The ethical framework of utilitarianism is traditionally rooted in a purely consequentialist mindset, requiring an alternative application of the framework to produce any ethically feasible assessment. According to Hank Green’s Crash Course Philosophy, the framework’s classical application involves “choos[ing] the action that produces the greatest good for the greatest number”, considering the net benefits of the action’s result rather than the action itself (Green 07:21-07:25). This traditional “act utilitarianism” directly disenfranchises any form of ethical thought not explicitly linked to an action’s outcome, crucially eliminating any evaluation of the methods by which a desired result is achieved from decision-making. To avoid the justification of wholly immoral activity as ethical and maintain focus on the consequentialist paradigm of achieving the greatest possible good, this analysis will employ Richard Brandt’s adapted framework of “rule utilitarianism”, described by Hank Green as “liv[ing] by rules that, in general, are likely to lead to the greatest good for the greatest number” (Green 08:33-08:39). This restructured framework molds utilitarian thought around a virtuous idealism, promoting coexistence of moral and consequentialist thought by considering an action’s motive when weighing the efficacy of its results.

By contrast, Kantian non-consequentialist ethics of the person are deeply concerned with the morality of means behind the accomplishment of ends. Under ethics of the person, defined by Hank Green as Kant’s theory of “categorical imperatives”, humanity is required to follow inherently knowable “moral obligations [] derived from pure reason” when taking any action, regardless of the result produced. This essay employs an interpretation of the categorical imperative known as the “formula of humanity” – “treat[ing] humanity… always as an end, and never as a mere means,” ultimately defining the morality of an action by its consideration of and impact on any individual or group (Green 06:30-06:38).

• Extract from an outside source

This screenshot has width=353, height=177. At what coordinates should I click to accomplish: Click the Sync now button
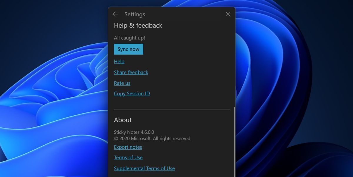click(x=128, y=49)
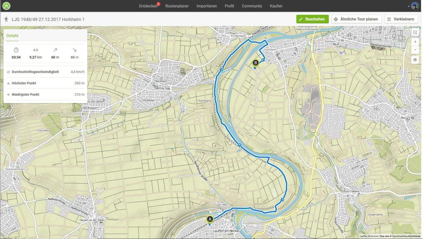Open the Routenplaner menu item

pyautogui.click(x=177, y=6)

Ethics of the person places emphasis on moral evaluation of the mindset behind an action rather than its result and consequences; through Kant’s “formula of humanity”, an action’s morality is strictly defined by its degree of detriment to any group, especially those potentially adversely affected.

Methodology

When restricted to a double analysis, the polarizing ideological nature of gun discourse requires objective sampling of opposing platforms to produce a full spectrum of opinion, allowing balanced, ethical conclusions to be drawn. Forming a panoramic perspective of the gun rights debate at large, the commonly discussed policy objectives of two influential political action committees on opposing sides of the United States’ gun rights discourse will be filtered through a pair of ethical frameworks stemming from ethics of consequences and persons using an “Ask, Determine, Solution” model to determine whether the platform of either group seeks the promotion of an ethically justifiable mindset towards the myriad of issues involving firearms in the modern American landscape. Under the framework of rule utilitarianism, a subsidiary of ethics of consequences, the outcome of each group’s stated beliefs towards a decidedly less controversial gun control regulation, the background check will be scrutinized to determine whether either group’s ideology intends to produce morally reasonable solutions that serve its own population in the short term, or the diverse population of the United States in the long term. Continuing analysis with the application of categorical imperatives, a function of ethics of persons, each organization’s interactions with the proposed solution to the school shooting epidemic of “arming teachers” will be weighed to examine whether either group humanizes all parties unwillingly entangled in acts of hate and horrific tragedy, rather than viewing them as a mere means to the “end” of passing a popular partisan policy. Finally, as the necessity for change in gun policy becomes increasingly apparent, the outcomes of both ethical analyses will be juxtaposed to understand whether the mindsets of each group address all voices affected by gun violence, working towards compromise and recognition of diversity in gun policy discourse.

Populations

Founded in 1976 by the late Californian senator H.L. Richardson and residing in Springfield, Virginia, Gun Owners of America proudly defines itself with a quote from former Texan Republican House member Ron Paul emblazoned on the front page of its website as “the only no-compromise gun lobby in Washington” (“About GOA”). A political action committee funded and supported by over 2 million paid memberships and multiple state-specific chapters across the country, Gun Owners of America’s primary agenda echoes Paul’s sentiment – the non-profit organization seeks to completely eradicate all state and federal forms of gun control in the United States, ensuring complete freedom to the unrestricted purchase and possession of firearms, by alerting its membership of state and federal legislation that may restrict 2nd amendment rights and encouraging individual contribution, through donations and letters to congresspeople, to negate the legislation’s passage. As a non-profit gun lobby, the “GOA” justifies the removal of gun control under the constitutional paradigm of the 2nd Amendment – because the amendment guarantees the right to bear arms, the group reasons, any restriction imposed upon the sale and/or possession of a firearm is inherently unconstitutional and immoral. While the GOA remains primarily concerned with the infringement of 2nd-amendment rights, it frequently speaks out against any discourse that paints firearms in a negative light via conservative news outlets and social media presence, engaging its members in the gun debate’s current events. Gun Owners of America is primarily directed by Senior Vice President Erich Pratt, who has served in the position since 1990; aside from a background of over two decades teaching high-school American Government, no further information is available regarding Pratt’s career (“About GOA”; “Erich Pratt”).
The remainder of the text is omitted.